» **Exercise**
Work out how many lines in the entries contain the string "computer", and give nothing but that number.

[Dataset entries]
*** Begin section ***
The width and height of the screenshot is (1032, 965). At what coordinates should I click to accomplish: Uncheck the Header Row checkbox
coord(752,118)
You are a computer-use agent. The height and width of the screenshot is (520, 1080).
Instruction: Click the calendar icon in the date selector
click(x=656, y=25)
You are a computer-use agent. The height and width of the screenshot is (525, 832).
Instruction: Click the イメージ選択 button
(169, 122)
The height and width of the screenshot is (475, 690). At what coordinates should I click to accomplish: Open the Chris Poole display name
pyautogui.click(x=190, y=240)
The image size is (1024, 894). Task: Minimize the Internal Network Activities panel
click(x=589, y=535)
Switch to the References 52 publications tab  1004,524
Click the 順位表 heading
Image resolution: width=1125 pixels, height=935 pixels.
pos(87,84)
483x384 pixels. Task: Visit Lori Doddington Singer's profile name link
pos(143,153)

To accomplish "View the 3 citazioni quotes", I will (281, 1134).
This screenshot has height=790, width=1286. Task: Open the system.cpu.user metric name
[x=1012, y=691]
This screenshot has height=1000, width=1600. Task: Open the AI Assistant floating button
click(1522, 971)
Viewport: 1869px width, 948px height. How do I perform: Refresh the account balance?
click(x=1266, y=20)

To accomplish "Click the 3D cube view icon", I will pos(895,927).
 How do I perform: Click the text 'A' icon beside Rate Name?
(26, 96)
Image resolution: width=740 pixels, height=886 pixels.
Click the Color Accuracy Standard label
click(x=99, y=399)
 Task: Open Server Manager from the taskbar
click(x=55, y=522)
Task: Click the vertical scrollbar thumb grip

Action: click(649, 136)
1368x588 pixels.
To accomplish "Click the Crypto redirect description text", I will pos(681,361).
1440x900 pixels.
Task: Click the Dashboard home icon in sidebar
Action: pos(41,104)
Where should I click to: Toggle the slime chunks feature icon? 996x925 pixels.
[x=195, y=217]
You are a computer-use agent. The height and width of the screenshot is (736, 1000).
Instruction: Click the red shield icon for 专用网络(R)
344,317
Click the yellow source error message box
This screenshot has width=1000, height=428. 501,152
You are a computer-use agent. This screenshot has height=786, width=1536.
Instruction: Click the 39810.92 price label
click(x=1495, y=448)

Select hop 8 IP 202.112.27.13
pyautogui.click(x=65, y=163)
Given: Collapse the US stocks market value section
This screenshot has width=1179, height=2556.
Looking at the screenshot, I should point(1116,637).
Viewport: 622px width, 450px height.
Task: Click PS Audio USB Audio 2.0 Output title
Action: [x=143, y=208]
*** End section ***
» **Result of the task**
4